Producing Parker (TVtropolis: starts May 4, 8:30 PM ET/PT) was one of two shows originally scheduled to debut on E! this spring.  It and Carlawood later moved to TVtropolis, as E! will no longer be a network in the near future.

Producing Parker could actually succeed for TVtropolis.  Unlike Carlawood, Producing Parker has a few things going for it – a point, comedy, Kim Cattrall, one of the stars of Young People Fucking and Peter Keleghan.

The show is almost too good for TVtropolis, unless Canwest is making an effort to build the channel up.  Of course, TVtropolis added Bob & Doug to its lineup recently.  I expect both Bob & Doug and Producing Parker to be rerun seven times a week.  It’s the TVtropolis way.

I’m not sold on Kristin Booth as Parker Kovak, the producer of The Dee Show (although she isn’t credited as such until the end of the first episode.)  It’s not that Booth’s voice is bad, it’s just that Kovak as a character is generic – she wants a man, is career-oriented and keeps the show from going pear-shaped.  Booth imitates Tina Fey, but Fey is more multifaceted and has Alec Baldwin to bounce jokes off.

In fact, almost all of Producing Parker’s characters are generic.  Simon (Aaron Abrams) is the wannabe reporter slumming on daytime television.  Blake Bellamy (Peter Keleghan) is the good-looking yet oblivious head of Bellamy Broadcasting.  Chicago (Sarah Cornell) is the ditzy, unqualified intern.  Massimo (Jamie Watson) is the talking dog/stand-in for the man Kovak wants.  Producing Parker does try to make its characters three-dimensional, but they’re placeholders for gags at this point.

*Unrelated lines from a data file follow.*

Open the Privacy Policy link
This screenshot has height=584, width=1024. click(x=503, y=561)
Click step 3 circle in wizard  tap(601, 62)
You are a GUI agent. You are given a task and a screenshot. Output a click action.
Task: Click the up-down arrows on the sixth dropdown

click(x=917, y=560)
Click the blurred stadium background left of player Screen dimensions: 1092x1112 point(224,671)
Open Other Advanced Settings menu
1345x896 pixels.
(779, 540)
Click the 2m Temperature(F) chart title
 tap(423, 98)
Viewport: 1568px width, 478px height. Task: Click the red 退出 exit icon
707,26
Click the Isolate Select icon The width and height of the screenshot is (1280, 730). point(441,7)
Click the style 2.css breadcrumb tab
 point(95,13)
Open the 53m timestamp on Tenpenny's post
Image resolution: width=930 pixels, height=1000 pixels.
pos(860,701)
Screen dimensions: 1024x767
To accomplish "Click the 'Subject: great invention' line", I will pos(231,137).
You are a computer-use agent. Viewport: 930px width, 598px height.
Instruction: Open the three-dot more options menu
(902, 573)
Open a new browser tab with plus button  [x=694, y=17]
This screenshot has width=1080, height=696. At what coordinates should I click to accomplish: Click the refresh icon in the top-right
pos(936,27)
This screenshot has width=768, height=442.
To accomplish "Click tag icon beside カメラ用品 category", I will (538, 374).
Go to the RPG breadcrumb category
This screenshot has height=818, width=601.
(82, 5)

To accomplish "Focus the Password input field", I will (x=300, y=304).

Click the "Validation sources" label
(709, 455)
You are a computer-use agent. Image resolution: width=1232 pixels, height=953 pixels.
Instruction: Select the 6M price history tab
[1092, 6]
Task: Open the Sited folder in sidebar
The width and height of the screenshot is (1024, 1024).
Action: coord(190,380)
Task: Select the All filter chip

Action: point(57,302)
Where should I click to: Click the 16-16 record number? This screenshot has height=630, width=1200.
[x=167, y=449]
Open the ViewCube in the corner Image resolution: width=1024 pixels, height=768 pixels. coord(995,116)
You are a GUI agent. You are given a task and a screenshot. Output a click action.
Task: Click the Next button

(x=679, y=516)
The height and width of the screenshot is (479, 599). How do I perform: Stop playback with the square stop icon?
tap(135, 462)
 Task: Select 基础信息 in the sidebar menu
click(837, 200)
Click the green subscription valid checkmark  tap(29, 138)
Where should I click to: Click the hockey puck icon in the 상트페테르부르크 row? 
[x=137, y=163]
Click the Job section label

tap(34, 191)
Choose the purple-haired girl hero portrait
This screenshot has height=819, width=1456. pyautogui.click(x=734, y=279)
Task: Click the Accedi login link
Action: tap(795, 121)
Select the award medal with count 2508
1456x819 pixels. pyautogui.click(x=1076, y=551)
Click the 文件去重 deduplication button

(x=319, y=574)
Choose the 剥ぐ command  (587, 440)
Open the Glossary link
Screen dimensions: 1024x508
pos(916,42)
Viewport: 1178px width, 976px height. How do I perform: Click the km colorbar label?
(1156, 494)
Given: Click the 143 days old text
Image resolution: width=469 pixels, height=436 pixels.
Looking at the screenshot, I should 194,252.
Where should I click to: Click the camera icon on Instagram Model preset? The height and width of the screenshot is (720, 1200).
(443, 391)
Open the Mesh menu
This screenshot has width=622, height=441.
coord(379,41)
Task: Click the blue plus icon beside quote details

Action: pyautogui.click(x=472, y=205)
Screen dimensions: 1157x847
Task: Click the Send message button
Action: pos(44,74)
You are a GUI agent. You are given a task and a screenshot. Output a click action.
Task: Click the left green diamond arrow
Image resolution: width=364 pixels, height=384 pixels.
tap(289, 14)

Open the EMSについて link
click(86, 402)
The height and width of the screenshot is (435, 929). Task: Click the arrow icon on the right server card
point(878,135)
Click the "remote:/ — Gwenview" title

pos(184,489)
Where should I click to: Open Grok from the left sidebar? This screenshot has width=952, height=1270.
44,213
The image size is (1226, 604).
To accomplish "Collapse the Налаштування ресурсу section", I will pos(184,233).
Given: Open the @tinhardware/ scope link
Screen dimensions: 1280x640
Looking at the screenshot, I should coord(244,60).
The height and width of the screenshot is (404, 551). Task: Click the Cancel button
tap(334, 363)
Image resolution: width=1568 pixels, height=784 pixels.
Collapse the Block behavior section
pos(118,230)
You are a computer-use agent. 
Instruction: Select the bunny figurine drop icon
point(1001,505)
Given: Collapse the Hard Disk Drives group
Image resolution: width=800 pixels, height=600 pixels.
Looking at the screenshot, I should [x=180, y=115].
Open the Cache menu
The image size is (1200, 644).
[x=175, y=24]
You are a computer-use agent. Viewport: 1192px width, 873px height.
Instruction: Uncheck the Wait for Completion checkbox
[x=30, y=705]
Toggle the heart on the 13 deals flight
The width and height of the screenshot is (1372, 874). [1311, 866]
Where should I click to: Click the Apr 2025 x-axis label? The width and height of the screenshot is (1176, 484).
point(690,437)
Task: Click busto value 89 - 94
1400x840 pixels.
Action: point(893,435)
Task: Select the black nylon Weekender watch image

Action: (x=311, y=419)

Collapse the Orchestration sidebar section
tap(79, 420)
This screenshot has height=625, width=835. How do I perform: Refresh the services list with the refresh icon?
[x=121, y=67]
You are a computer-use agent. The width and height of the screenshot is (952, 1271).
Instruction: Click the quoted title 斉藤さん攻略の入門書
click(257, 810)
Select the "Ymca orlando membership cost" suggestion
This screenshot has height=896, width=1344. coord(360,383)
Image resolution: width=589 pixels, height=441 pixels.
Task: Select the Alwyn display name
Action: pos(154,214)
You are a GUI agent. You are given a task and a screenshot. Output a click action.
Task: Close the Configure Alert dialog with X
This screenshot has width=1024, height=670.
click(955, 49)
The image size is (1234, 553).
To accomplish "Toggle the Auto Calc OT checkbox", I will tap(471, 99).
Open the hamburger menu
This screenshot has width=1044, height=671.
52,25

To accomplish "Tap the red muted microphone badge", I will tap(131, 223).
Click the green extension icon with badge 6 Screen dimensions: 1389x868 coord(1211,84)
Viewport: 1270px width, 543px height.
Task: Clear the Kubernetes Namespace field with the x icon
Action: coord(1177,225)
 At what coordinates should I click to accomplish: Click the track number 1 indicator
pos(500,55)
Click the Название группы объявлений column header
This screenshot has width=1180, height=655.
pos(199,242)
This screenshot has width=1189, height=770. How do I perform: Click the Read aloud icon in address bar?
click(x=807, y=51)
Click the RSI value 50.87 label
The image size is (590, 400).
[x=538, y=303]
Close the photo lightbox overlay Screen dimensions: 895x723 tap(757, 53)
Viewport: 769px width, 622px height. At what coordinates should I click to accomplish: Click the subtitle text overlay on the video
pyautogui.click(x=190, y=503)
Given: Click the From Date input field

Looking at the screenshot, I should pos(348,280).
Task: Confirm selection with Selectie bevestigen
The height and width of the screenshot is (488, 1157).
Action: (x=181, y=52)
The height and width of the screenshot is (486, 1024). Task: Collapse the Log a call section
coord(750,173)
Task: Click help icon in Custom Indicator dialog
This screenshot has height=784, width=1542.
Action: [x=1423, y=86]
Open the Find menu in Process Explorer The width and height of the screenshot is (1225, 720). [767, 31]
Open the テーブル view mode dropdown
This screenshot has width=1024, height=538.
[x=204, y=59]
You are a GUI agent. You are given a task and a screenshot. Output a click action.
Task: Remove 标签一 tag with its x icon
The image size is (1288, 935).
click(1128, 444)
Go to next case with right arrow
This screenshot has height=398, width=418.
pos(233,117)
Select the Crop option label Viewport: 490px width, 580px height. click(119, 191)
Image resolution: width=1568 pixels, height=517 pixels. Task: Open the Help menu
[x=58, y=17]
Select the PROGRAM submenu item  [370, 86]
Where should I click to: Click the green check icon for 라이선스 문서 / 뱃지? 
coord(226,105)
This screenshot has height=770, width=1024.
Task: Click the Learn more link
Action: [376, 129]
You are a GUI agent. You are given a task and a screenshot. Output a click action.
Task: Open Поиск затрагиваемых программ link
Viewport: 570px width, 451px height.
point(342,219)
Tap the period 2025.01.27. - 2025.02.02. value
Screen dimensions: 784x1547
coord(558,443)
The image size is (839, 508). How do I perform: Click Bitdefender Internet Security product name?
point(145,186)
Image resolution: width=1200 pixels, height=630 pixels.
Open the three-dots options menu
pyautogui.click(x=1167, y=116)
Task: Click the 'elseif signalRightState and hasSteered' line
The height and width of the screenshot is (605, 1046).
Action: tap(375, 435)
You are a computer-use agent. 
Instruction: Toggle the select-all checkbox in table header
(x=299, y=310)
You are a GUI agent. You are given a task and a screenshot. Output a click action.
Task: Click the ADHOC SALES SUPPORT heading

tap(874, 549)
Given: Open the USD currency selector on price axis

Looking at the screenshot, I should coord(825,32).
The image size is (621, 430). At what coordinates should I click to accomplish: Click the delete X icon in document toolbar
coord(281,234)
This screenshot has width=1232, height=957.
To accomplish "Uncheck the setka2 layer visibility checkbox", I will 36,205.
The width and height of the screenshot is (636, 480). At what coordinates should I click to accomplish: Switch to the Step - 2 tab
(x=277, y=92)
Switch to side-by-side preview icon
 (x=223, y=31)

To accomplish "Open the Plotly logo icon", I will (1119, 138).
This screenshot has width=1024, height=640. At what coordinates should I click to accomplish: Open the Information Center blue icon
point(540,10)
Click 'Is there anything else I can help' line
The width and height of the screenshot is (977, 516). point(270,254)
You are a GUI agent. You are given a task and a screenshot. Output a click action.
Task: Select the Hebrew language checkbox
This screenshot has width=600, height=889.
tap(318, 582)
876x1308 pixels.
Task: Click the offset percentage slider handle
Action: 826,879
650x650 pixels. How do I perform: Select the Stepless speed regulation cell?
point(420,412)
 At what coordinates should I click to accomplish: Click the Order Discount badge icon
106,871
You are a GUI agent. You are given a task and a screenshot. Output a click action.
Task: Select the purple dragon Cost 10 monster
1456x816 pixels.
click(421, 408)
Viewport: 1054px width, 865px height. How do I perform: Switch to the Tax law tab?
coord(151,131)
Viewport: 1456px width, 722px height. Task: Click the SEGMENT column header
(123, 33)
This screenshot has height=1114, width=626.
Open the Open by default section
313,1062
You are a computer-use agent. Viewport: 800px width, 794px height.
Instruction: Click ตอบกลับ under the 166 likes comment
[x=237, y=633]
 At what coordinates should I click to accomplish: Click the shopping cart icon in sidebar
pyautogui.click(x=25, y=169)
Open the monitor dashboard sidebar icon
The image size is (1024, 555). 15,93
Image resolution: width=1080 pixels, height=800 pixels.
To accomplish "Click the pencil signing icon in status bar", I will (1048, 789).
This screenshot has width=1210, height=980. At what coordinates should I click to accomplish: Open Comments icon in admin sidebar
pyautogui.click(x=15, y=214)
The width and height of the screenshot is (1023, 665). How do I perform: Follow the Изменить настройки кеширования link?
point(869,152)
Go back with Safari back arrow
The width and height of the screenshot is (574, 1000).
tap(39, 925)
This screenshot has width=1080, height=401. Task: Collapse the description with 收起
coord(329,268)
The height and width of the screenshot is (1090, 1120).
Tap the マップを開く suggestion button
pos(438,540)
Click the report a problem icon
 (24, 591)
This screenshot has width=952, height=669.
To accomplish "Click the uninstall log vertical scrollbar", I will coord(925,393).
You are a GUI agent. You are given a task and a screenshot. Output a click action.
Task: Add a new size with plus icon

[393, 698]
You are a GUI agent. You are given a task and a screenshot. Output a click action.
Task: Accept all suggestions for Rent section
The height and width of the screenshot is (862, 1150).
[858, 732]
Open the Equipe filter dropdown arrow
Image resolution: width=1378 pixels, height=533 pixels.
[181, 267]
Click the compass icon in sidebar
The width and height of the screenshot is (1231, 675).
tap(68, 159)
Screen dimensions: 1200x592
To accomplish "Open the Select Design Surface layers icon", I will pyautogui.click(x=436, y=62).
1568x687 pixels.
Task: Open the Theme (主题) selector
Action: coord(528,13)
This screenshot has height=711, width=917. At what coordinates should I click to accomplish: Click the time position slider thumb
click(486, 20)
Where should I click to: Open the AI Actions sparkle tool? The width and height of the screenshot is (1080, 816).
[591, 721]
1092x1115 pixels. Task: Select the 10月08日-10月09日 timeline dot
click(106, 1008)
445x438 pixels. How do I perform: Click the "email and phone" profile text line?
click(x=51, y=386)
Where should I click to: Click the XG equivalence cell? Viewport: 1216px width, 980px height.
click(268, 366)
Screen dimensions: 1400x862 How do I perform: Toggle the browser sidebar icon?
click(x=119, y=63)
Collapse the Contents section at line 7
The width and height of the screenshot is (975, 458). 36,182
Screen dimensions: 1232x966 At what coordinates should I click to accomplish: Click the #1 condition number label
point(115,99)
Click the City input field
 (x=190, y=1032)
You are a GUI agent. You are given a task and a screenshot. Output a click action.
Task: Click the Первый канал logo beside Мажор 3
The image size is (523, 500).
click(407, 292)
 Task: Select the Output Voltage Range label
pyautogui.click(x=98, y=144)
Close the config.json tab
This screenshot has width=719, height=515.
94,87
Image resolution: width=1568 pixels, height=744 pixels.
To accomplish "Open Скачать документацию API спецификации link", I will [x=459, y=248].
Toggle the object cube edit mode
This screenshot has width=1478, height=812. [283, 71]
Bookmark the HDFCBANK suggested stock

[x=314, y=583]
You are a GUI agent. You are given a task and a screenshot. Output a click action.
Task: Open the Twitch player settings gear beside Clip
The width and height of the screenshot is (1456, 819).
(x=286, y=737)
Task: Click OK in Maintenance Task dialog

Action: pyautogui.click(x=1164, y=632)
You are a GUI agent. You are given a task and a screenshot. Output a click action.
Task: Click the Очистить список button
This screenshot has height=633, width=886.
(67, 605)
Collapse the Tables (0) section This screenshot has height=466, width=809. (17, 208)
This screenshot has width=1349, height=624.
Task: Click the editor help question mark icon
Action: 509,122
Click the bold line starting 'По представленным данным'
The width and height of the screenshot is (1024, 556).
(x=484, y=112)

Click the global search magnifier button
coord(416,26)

Kim Cattrall is Dee, the superego of a talk show host.  She’s bitchy, temperamental and trend-conscious.  Cattrall sells Dee, displaying quite a bit of emotional range.  Considering how one-dimensional Dee could have been, Cattrall manages to make her more than an over-the-hill celebrity figure.  It’s really because of Cattrall, Cornell and Keleghan that Producing Parker works as well as it does.

The main problem with Producing Parker is that it’s shrill and a bit shallow.  The Newsroom and Made in Canada were more biting looks at television behind the scenes.  Producing Parker’s traditional Simpsons-style gags work only some of the time, but at least they work.  Producing Parker isn’t nearly as unfunny as Punch! and The Wrong Coast, but that should be a given.

Producing Parker’s animation is fairly well done.  While I’d like to see more traditionally animated Canadian cartoons, PP is a much better Flash effort than shows like Total Drama Action and Bob & Doug.  There’s a concerted effort to pace and animate the show so that the tweening is less noticeable, although Producing Parker still looks like a Flash cartoon.

Producing Parker isn’t on the level of 30 Rock or The Larry Sanders Show, but it’s a modest success.  I can see Breakthrough Films and Television selling this to America on the strength of Cattrall’s name, which makes me wonder why Producing Parker didn’t debut on Global.  Compared to Bob & Doug, Producing Parker has a much better sense of what it is and isn’t trading on familiarity.  Bob & Doug is dredging 200,000+ viewers a week, so I can see the two shows flip within two to three weeks.